Die eigentliche Frage nach dem Arbeitsvertrag: Sicher sind auch mündlich geschlossene Verträge gültig, allerdings werden die dann doch inzwischen fast ausschließlich in Schriftform geschlossen. Es mutet also schon seltsam an, wenn ein Arbeitgeber das nicht möchte. Daher würde ich auf jeden Fall nachhaken, wenn der potentielle Arbeitgeber auf einem mündlichen Arbeitsvertrag besteht, und seine Gründe erfahren wollen. Sich vorher schon mal nach Erfahrungen anderer mit genau diesem Unternehmen zu erkundigen ist sicher auch eine Option.
Und nur am Rande: protokollieren würde ich meine Arbeit und alles drumherum trotz schriftlichen Arbeitsvertrages immer. Denn so ein Vertrag ist auch nur ein Gerüst.
Ich vermute eher, dass er es nicht gewohnt ist, darauf angesprochen zu werden. Meistens spricht der Arbeitgeber (der Potentielle) sowas an wie Gehalt, Arbeitsvertrag, Besonderheiten usw. und nicht unbedingt der Bewerber.
Für was genau hast du dich denn beworben? Vielleicht ein Putzjob oder so? Selbst wenn es auf 400,-€ Basis wäre, gibt es natürlich auch einen Vertrag. Für den Fall, dass deine Vermutung richtig ist und es keinen gibt würde ich die Finger davon lassen. Aber ehrlich gesagt vermute ich wirklich eher, dass es sich hier um ein Missverständnis handelt.

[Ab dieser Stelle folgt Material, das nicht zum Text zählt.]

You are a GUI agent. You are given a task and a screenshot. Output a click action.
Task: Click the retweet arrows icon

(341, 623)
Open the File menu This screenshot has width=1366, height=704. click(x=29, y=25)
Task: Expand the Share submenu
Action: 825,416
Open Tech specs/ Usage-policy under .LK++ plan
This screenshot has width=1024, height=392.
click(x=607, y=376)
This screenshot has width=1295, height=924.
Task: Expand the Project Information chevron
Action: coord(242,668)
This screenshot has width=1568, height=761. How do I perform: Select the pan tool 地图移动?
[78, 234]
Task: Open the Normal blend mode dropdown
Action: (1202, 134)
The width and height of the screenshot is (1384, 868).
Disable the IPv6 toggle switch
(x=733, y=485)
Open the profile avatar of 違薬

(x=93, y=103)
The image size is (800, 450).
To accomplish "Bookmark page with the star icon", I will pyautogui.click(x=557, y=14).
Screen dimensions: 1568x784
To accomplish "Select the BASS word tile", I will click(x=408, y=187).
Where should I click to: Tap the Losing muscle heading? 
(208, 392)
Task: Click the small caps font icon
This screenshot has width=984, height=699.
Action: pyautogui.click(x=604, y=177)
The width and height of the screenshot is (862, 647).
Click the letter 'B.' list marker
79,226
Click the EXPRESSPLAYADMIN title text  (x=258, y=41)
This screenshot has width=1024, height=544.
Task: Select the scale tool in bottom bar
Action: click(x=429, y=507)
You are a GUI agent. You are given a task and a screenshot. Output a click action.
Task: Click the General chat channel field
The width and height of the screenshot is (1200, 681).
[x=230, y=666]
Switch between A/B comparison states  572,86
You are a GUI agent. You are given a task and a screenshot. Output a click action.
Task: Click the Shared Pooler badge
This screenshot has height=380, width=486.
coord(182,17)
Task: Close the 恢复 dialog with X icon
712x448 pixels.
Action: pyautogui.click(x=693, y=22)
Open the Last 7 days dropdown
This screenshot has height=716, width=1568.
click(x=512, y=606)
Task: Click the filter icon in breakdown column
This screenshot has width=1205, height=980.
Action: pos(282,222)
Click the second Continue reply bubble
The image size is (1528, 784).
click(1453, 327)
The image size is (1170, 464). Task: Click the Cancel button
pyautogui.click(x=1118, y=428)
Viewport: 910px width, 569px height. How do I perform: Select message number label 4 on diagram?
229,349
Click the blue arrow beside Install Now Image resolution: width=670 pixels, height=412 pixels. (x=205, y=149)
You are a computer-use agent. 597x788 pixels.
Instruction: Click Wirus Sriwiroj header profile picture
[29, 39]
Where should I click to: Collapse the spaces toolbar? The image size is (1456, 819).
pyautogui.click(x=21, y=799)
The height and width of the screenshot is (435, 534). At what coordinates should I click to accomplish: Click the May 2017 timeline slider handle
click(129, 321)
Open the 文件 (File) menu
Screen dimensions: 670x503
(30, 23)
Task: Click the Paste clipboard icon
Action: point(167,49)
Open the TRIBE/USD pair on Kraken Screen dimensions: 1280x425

qwertzu hat geschrieben:Grundsätzlich bedürfen Arbeitsverträge nicht der Schriftform. Die mündliche Vereinbarung gilt auch als Vertrag
...
Wenn die Arbeit nach Stunden vergütet wird, reicht eine mündliche Vereinbarung des Stundenlohns. Ob die Vereinbarung eingehalten wird, siehst du spätestens bei der ersten Lohnabrechnung. Sollte hingegen pauschal entlohnt werden, ist zu erfragen, was genau zu dafür leisten ist und welche Stundenbasis als Kalkulationsgrundlage dient.
Und genau deswegen ist es absolut unsinnig einen mündlichen Vertrag zu akzeptieren. Rein rechtlich mag das reichen, aber ich würde mich nie auf einen mündlichen Vertrag einlassen. Wie genau willst du denn später beweisen, dass du zu viel gearbeitet hast oder zu wenig Geld bekommen hast oder deine Überstunden nicht bezahlt bekommst?
Sowas gehört einfach in einen schriftlichen Arbeitsvertrag. Jeder Arbeitnehmer sollte etwas schriftliches über Arbeitszeit, Urlaubsanspruch, Vergütung und auch Überstundenregelung in der Hand haben. Ansonsten sind dem "Betrug" ja Tür und Tor geöffnet. Die schönsten übertariflichen Versprechungen bringen nunmal nichts, wenn sie nicht eingehalten werden.
Und ich arbeite doch nicht erstmal ein oder zwei Monate (wenn rückwirkend bezahlt wird), um dann erst dann festzustellen, dass sich mein Arbeitgeber nicht an die mündlichen Absprachen hält und ich dafür vielleicht ein anderes gutes Angebot abgelehnt habe.
Also für die Praxis gilt in meinen Augen ganz klar, dass man ohne einen schriftlichen Arbeitsvertrag keine Beschäftigung aufnehmen sollte.